| ← −2 | −1 | 0 → |
- Cardinal: −1, minus one, negative one
- Ordinal: −1st (negative first)
- Divisors: 1
- Arabic: −١
- Chinese numeral: 负一，负弌，负壹
- Bengali: −১
- Binary (byte):
| S&M: | 100000001_{2} |
| 2sC: | 11111111_{2} |
- Hex (byte):
| S&M: | 0x101_{16} |
| 2sC: | 0xFF_{16} |

= −1 =

Integer

In mathematics, −1 (negative one or minus one) is the additive inverse of 1, that is, the number that when added to 1 gives the additive identity element, 0. It is the negative integer greater than negative two (−2) and less than 0.

== In mathematics ==
=== Algebraic properties ===
Multiplying a number by −1 is equivalent to changing the sign of the number – that is, for any x we have (−1) ⋅ x = −x. This can be proved using the distributive law and the axiom that 1 is the multiplicative identity:
x + (−1) ⋅ x = 1 ⋅ x + (−1) ⋅ x = (1 + (−1)) ⋅ x = 0 ⋅ x = 0.
Here we have used the fact that any number x times 0 equals 0, which follows by cancellation from the equation
0 ⋅ x = (0 + 0) ⋅ x = 0 ⋅ x + 0 ⋅ x.
In other words,
x + (−1) ⋅ x = 0,
so (−1) ⋅ x is the additive inverse of x, i.e. (−1) ⋅ x = −x, as was to be shown.

The square of −1 (that is −1 multiplied by −1) equals 1. As a consequence, a product of two negative numbers is positive. For an algebraic proof of this result, start with the equation
0 = −1 ⋅ 0 = −1 ⋅ [1 + (−1)].
The first equality follows from the above result, and the second follows from the definition of −1 as additive inverse of 1: it is precisely that number which when added to 1 gives 0. Now, using the distributive law, it can be seen that
0 = −1 ⋅ [1 + (−1)] = −1 ⋅ 1 + (−1) ⋅ (−1) = −1 + (−1) ⋅ (−1).
The third equality follows from the fact that 1 is a multiplicative identity. But now adding 1 to both sides of this last equation implies
(−1) ⋅ (−1) = 1.
The above arguments hold in any ring, a concept of abstract algebra generalizing integers and real numbers.

0, 1, −1, i, and −i in the complex or Cartesian plane

Although there are no real number square roots of −1, the complex number i satisfies i^{2} = −1, and as such can be considered as a square root of −1. The only other complex number whose square is −1 is −i because there are exactly two square roots of any non‐zero complex number, which follows from the fundamental theorem of algebra. In the algebra of quaternions – where the fundamental theorem does not apply – which contains the complex numbers, the equation x^{2} = −1 has infinitely many solutions.

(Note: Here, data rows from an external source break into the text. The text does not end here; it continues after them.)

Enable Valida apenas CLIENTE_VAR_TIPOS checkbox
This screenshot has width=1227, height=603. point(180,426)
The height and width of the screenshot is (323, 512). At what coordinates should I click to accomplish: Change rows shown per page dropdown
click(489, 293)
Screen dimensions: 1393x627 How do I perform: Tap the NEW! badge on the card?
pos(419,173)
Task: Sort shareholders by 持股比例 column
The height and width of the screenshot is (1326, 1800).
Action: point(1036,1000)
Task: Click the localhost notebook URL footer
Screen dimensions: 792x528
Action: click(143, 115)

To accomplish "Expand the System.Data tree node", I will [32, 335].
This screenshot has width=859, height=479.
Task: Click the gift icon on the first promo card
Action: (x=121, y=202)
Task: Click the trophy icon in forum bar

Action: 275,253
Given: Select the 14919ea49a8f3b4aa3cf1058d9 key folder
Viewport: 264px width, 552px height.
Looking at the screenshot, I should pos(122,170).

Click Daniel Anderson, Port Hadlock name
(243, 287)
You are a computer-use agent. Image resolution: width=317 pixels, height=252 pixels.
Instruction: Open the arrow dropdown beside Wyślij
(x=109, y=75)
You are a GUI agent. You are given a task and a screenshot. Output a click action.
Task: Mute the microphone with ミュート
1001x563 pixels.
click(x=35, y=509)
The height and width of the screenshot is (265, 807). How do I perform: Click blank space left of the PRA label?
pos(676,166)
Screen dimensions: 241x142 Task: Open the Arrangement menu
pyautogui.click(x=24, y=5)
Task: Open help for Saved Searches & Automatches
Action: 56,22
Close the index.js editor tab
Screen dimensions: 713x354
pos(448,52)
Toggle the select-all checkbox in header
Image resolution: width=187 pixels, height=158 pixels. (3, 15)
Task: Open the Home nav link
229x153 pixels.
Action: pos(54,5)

=== Inverse and invertible elements ===

The reciprocal function f(x) = x^{−1} where for every x except 0, f(x) represents its multiplicative inverse

Exponentiation of a non‐zero real number can be extended to negative integers, where raising a number to the power −1 has the same effect as taking its multiplicative inverse:
x^{−1} = 1/x.

This definition is then applied to negative integers, preserving the exponential law x^{a}x^{b} = x^{(a + b)} for real numbers a and b.

A −1 superscript in f^{ −1}(x) takes the inverse function of f(x), where (f(x))^{−1} specifically denotes a pointwise reciprocal. (Note: For example, sin^{−1}(x) is a notation for the arcsine function.) Where f is bijective specifying an output codomain of every y ∈ Y from every input domain x ∈ X, there will be

f^{−1}(f(x)) = x, and f^{−1}(f(y)) = y.

When a subset of the codomain is specified inside the function f, its inverse will yield an inverse image, or preimage, of that subset under the function.

Exponentiation to negative integers can be further extended to invertible elements of a ring by defining x^{−1} as the multiplicative inverse of x; in this context, these elements are considered units.

In a polynomial domain F[x] over any field F, the polynomial x has no inverse. If it did have an inverse q(x), then there would be
x q(x) = 1 ⇒ deg(x) + deg(q(x)) = deg(1)
⇒ 1 + deg(q(x)) = 0
⇒ deg(q(x)) = −1
which is not possible, and therefore, F[x] is not a field. More specifically, because the polynomial is not constant, it is not a unit in F.